Isto de estar longe é complicado. Umas vezes sentimos a solidão a pesar. Outras não. Às vezes esquecemos-nos da real localização no mapa, e trocamos as latitudes. De outras, sentimos cada quilómetro de distância a afundar-nos num poço escuro.
Eu sempre tive medo. E acho que o pior deles, que é o medo de ter medo. Sou daquelas pessoas que sofre por antecipação. E se me acontece isto, e se me acontece aquilo, e se o avião cai, e se fico debaixo de um carro, e se e se e se. Entretanto ainda estou inteira, e sofro na mesma com males inimagináveis.
Com a maternidade o centro da ansiedade expande-se. Já não sou só eu, são eles também. A necessidade imperiosa de protegê-los. Às vezes dava jeito poder pô-los numa redoma. E depois sou daquelas mães que acham (que sabem) que só eu é que tenho o segredo para lhes vigiar os perigos e os abraços para lhes acalmar as angústias. E se eu lhes falto? E se e se e se? Outra vez, pois.
Às vezes acho que o medo é um gigante impossível de dominar. Mas a realidade, felizmente, acaba, nas piores alturas, por me acordar. Já me aconteceu estar deitada numa cama de uma urgência de um hospital, a anunciar pelo telemóvel que teria de ser operada imediatamente a uma apendicite aguda, e era eu que acalmava a voz do lado de lá. Sim, nesse dia, pasme-se, encheu-se-me o peito de coragem e olhei-o bem nos olhos (ao medo): "Vê lá agora, não te atrevas a atravessares-te no meu caminho!" Foi assim mesmo, estava calma, inexplicavelmente calma. Sabia (tinha a certeza) que ia correr tudo bem (não me perguntem como) e que não ia morrer coisíssima nenhuma, nem da anestesia nem do raio que o parta que a minha angústia havia de lembrar-se de inventar!

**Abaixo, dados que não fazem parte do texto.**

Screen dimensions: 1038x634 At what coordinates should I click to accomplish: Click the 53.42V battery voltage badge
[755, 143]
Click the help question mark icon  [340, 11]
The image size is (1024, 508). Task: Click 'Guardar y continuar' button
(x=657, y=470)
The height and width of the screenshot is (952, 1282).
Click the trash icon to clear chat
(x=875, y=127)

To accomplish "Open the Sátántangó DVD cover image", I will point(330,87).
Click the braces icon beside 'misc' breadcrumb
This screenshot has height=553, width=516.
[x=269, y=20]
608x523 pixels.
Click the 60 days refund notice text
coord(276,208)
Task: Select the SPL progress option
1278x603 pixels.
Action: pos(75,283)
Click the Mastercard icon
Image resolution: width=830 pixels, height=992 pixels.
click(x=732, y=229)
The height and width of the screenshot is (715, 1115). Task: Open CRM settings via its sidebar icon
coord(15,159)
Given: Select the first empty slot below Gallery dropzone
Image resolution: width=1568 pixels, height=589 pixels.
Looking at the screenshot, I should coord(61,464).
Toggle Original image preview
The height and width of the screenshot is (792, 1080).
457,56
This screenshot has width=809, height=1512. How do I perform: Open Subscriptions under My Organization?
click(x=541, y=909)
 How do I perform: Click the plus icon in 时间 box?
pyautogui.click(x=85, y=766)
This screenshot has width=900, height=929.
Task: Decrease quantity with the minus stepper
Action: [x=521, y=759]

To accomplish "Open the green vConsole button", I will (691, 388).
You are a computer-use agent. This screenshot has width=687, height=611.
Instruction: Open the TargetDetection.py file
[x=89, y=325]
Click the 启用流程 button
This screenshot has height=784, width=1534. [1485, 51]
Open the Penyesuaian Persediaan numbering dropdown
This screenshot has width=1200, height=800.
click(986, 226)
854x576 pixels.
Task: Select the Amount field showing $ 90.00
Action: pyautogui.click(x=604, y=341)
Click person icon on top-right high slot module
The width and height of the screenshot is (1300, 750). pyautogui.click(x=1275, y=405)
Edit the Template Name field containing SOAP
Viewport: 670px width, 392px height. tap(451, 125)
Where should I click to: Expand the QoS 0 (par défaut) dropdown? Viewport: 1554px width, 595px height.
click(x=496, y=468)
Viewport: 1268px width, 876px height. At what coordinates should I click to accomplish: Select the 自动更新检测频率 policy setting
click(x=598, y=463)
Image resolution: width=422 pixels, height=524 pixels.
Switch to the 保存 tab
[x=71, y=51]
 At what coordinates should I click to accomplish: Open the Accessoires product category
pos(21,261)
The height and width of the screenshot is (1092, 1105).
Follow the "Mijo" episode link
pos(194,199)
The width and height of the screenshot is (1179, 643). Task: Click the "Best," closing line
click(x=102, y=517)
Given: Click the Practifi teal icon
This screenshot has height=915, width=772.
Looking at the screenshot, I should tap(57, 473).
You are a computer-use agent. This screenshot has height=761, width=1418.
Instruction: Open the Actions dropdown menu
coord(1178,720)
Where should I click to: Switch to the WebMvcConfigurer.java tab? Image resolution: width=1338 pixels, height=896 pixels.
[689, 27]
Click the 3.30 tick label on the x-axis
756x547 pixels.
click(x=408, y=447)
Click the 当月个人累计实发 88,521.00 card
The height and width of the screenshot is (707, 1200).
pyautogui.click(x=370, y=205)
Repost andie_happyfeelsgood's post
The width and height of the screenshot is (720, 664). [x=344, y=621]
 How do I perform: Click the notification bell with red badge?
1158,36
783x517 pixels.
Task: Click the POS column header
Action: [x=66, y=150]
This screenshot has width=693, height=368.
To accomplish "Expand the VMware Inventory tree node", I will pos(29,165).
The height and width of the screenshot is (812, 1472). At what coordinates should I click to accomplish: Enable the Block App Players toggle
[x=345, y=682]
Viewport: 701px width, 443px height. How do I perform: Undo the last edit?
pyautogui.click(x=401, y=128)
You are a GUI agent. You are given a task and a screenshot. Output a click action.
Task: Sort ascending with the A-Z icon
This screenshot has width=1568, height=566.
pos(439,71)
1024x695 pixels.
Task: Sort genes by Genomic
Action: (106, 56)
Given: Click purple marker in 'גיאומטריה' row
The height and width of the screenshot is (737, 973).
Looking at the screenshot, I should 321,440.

Depois de tudo passado, o bicho feio do medo volta sempre a atacar-me covardemente. Dessa vez foi pensar que se tivesse demorado mais um bocado, bastavam umas horas... e o filho da puta do médico que me receitou o buscopan em vez de me mandar logo para o hospital... enfim, se se se!
Sei que sou uma torre e uma fortaleza para os meus filhos. Mas até a pedra mais dura vacila com o vento das incongruências. Tenho medo de desmoronar e não conseguir protegê-los. É nessas alturas que a distância e os quilómetros pesam toneladas. Embora eu saiba que a realidade acaba por me devolver a força e a certeza dos meus braços, eu confio muito pouco nela, na realidade. É uma das minhas fraquezas, o deixar-me constantemente iludir pelas minhas loucuras.
Eu sei que vai correr tudo bem. É como quando andamos de avião: borro-me de medo nos dias anteriores. Na véspera começo a acalmar. Nos segundos antes da descolagem tenho o coração na boca. Uma vez lá em cima, apodera-se de mim a calma e a certeza de que sim. Vai correr tudo bem.
(E afinal, como diz a minha amiga Alex, a distância não se mede em quilómetros).
3 comentários:
Este Changes versão "São Jorge" é espectacular!
Dum tal Arnold Wesker com música do Jorge Palma (É proibido fumar):
"Eu não sabia
Que nascemos sombras
Eu não sabia
Que todos têm medo
De falhar, de perder
Não há braços de fêmea
Para embalar
O mundo"
Mas temo-nos uns aos outros, não é?
E olha que o teu homem parece um rochedo!
Olá, Papu!
Boa noite, bom fim de semana!
Um abraço
Não se mede em quilómetros, mas nessas alturas, como tu descreves, os quilómetros tornam-se ... pesados.
Gostava de estar mais perto de ti.
Passar por tua casa, já depois dos putos se irem deitar, e ficar contigo à conversa no chão da sala, a beber qualquer coisa quentinha.
Ha como senti, a distância dos quilómetros, neste teu texto.